### Supplied text
_ _ _ _ _ _ _
Soon, the Sangres would be ablaze with flames gorging on the drought-dried landscape and skipping on the gusts of wind toward the towns below. When residents were later told to evacuate, some said the fire followed them, with pine cones turned into “kamikaze bombs” carried ablaze through the air. In the end, 341,735 acres were burned in what was named the Calf Canyon/Hermit’s Peak Fire, the largest and most destructive wildfire in modern New Mexico history. But those first curls of smoke Romero spotted weren’t meant to be a threat — they were set on purpose in an effort to help the land, not destroy it.

The United States Forest Service annually treats around 3 million acres across the country with intentionally set fires known as prescribed burns. These deliberate ignitions are a key tool Indigenous tribes, firefighters, and ranchers have used for centuries to cultivate healthier landscapes, the low-intensity licks of flames reducing overgrowth and forest-floor debris. They’ve become increasingly popular in recent years as a way to mitigate the rising risk of conflagrations due in part to the warmer, drier conditions climate change creates. What occurred in New Mexico is an extreme story of what happens when prescribed fire goes wrong.

Mora, San Miguel, and Taos — the three counties the wildfire touched — are among the oldest in the state, home to historic buildings that had survived hundreds of years before the blaze. In a matter of days, the fire reduced many of these to ash, destroying at least 160 homes and 900 other buildings. It wasn’t all as easily quantifiable as buildings or cars — for some, it was food, stored to last through the season, or the promise of firewood to get them through the following winter. For many thousands, the impact is still ongoing, as they open their blinds each morning to a blackened landscape and end their evenings filling out yet another form. When fire gets out of control, it’s not just the immediate area that can be affected; we saw that last year when New York City was blanketed in orange smoke from Canadian blazes.

The federal government pledged to cover 100 percent of the cost of debris removal and “emergency protective measures” following the fire in New Mexico. Congress approved a nearly $4 billion package to compensate victims for their losses, including their homes and other property.

President Joe Biden traveled to the state in June, promising to “fully compensate survivors for their total loss.” “That is our responsibility. It’s not a gift,” he said in Santa Fe. “We will be here for you in response and recovery for as long as it takes.”

During the monsoon season that followed, rains ravaged the region. When fires burn hot enough, soil can become “hydrophobic,” one Forest Service employee tells me, meaning it can no longer absorb moisture; instead, water runs off it “like a tin roof.” In New Mexico, the newly scorched soil slid down the mountains, forming new peaks and valleys, while the floods created their own waterways, swamped houses and cars, and rendered some roads impassable. While the fire itself was not deadly, the subsequent floods killed four people.
_ _ _ _ _ _ _
### Data supplied
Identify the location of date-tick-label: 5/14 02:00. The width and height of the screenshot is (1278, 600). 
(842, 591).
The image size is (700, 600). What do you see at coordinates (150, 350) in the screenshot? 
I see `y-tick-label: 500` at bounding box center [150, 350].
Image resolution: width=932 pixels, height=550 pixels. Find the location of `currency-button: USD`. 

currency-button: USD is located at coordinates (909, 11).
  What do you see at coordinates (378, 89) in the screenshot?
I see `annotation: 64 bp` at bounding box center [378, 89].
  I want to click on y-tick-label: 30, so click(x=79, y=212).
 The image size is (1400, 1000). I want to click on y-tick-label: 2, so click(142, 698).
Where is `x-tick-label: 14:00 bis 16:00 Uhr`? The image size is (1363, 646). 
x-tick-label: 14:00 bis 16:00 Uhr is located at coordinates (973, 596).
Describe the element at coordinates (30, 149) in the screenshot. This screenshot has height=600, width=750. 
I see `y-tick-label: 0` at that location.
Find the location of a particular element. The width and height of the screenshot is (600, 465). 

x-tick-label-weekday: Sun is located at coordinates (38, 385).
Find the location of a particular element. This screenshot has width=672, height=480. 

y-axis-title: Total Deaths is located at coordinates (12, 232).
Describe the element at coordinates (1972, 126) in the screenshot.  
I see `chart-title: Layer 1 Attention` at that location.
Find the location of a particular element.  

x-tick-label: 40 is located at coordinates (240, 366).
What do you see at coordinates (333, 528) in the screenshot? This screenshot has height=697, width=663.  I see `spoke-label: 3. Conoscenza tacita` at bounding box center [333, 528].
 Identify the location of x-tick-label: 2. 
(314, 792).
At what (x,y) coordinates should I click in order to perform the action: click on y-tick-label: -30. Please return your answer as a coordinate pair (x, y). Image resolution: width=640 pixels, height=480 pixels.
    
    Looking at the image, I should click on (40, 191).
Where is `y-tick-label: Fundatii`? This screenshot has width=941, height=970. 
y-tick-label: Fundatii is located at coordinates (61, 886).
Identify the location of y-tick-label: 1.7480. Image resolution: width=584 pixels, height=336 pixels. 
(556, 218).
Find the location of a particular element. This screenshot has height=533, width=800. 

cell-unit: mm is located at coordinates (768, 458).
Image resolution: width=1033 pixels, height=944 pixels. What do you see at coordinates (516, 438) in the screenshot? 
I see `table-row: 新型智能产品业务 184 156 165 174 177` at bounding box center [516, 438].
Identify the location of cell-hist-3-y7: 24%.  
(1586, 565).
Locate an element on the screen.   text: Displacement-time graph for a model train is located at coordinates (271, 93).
_ _ _ _ _ _ _
### Problem set
1. Write out the part of the wildfire passage that runs from "Mora, San Miguel, and" up to and including "from Canadian blazes.".
2. Pull from the records the lines that run from the line with "has width=672, height=480." up to and including the line with "Looking at the", and reproduce only those lines unchanged.

### Answers given
1.
Mora, San Miguel, and Taos — the three counties the wildfire touched — are among the oldest in the state, home to historic buildings that had survived hundreds of years before the blaze. In a matter of days, the fire reduced many of these to ash, destroying at least 160 homes and 900 other buildings. It wasn’t all as easily quantifiable as buildings or cars — for some, it was food, stored to last through the season, or the promise of firewood to get them through the following winter. For many thousands, the impact is still ongoing, as they open their blinds each morning to a blackened landscape and end their evenings filling out yet another form. When fire gets out of control, it’s not just the immediate area that can be affected; we saw that last year when New York City was blanketed in orange smoke from Canadian blazes.

2.
Find the location of a particular element. This screenshot has width=672, height=480. 

y-axis-title: Total Deaths is located at coordinates (12, 232).
Describe the element at coordinates (1972, 126) in the screenshot.  
I see `chart-title: Layer 1 Attention` at that location.
Find the location of a particular element.  

x-tick-label: 40 is located at coordinates (240, 366).
What do you see at coordinates (333, 528) in the screenshot? This screenshot has height=697, width=663.  I see `spoke-label: 3. Conoscenza tacita` at bounding box center [333, 528].
 Identify the location of x-tick-label: 2. 
(314, 792).
At what (x,y) coordinates should I click in order to perform the action: click on y-tick-label: -30. Please return your answer as a coordinate pair (x, y). Image resolution: width=640 pixels, height=480 pixels.
    
    Looking at the image, I should click on (40, 191).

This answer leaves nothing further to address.